New additions to the domain, previously implicit:
Value Object: RoomName
- has a stringName
Value Object: RoomID
- has an integerID
I am aware that embedding the type of the variable in the variable name is probably a code smell in a dynamically-typed language. As I wrote these two classes, I really started to doubt the wisdom of the lack of constructors in Smalltalk. The language’s purity and minimalism actually generated more boilerplate code in the form of set-once methods.
Point of syntax: I think I’ll prefer a to put a space between “| tempVars |” and “^ returnValue” statements.
I started to implement equals method for RoomID…and was really annoyed that I can’t access the internals of another object of the same type.
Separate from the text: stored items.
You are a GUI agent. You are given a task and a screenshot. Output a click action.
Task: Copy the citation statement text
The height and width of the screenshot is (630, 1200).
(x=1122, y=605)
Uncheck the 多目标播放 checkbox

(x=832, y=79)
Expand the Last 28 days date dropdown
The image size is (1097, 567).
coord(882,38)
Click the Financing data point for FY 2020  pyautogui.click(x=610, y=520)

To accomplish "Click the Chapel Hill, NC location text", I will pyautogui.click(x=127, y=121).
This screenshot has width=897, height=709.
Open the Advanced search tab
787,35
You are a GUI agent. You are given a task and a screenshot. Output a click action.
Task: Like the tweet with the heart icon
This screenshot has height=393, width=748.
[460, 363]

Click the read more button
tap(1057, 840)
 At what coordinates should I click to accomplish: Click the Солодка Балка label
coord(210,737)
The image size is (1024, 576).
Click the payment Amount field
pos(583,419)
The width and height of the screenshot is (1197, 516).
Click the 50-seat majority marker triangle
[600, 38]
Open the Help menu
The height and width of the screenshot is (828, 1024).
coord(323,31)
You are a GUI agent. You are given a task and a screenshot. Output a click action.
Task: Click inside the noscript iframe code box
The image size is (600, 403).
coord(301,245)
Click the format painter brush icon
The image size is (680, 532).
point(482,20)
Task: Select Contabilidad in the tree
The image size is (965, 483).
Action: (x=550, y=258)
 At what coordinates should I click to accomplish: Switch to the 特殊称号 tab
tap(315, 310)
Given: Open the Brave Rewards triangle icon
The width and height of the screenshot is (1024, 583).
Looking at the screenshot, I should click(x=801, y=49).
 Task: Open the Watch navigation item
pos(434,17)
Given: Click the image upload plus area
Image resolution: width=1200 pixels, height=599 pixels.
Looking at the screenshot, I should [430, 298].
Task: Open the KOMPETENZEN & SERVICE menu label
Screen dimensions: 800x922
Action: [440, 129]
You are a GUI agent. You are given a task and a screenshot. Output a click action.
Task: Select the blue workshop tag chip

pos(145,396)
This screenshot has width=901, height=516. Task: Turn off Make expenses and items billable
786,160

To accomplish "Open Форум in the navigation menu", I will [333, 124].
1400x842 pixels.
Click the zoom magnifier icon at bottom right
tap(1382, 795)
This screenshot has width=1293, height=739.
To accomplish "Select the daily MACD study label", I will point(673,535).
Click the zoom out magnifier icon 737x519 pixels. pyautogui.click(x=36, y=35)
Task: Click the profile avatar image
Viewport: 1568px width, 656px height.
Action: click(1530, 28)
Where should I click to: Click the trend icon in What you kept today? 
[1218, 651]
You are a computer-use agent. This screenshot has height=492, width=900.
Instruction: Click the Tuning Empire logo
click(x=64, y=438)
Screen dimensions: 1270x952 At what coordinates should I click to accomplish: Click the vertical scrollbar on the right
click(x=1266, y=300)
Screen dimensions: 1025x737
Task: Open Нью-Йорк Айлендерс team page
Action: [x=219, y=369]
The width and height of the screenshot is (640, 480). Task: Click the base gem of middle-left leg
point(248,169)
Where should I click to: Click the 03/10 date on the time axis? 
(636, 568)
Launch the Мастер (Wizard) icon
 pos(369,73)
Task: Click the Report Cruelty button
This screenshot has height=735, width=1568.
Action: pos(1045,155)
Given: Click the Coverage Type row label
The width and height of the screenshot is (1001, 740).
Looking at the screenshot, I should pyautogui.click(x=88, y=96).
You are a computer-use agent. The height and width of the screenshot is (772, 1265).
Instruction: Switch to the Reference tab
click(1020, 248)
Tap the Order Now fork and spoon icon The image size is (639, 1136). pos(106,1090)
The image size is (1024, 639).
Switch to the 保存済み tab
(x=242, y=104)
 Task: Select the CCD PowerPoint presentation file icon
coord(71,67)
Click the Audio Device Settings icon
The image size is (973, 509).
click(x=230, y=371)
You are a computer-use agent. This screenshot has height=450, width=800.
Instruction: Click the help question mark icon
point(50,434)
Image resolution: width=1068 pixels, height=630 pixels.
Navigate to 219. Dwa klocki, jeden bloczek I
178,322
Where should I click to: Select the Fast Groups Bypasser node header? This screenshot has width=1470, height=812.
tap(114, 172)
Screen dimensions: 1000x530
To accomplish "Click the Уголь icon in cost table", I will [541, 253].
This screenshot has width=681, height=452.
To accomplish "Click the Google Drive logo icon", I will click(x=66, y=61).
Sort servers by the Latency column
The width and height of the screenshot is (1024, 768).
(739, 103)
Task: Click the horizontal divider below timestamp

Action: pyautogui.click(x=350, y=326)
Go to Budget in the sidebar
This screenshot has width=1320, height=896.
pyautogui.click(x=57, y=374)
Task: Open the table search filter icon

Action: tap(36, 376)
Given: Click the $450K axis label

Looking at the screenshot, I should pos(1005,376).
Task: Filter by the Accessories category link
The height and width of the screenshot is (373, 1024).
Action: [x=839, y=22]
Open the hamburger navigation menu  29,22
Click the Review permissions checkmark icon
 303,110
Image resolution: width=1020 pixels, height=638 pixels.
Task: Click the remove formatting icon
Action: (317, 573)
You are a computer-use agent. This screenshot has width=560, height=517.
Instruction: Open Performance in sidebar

Of course, I can’t because of dynamic typing. Still, I think this could still be added to the language…some sort of special syntax that says “I am accessing a private member of this object, and only allow this to work if the object is of the same type as me”:
= other "answers true if the IDs are equal" ^ intID = other@intID. |
The fact that I can’t do this is really annoying. I don’t want to create a category of methods called “private”, even though the vast majority of the built-in Squeak library does this. I know it’s a people problem. But that sucks.
Fine, fine, I’ll do it and name it something foreboding.
= other "answers true if the IDs are equal" ^ intID = other breachEncapsulationOfID. |
Interesting that when I write the same method for Room, it’s all good because Room hides types:
= other "answers true if the Room is equal to the other one" ^ name = other roomName and: [id = other id]. |
Incidentally, I won’t include roomName in this method, but I have it here for demonstration. And I wrote my first compound boolean expression in Smalltalk. I didn’t even have to look up the syntax. Awesome.
I started to debate whether the constructor of Room should take primitives or objects. That is another topic, though. I could always have both.
That’s where I left it. Let’s hope this excursion into Programming Excellence doesn’t end up like The Carbon Copy Whiteboard did.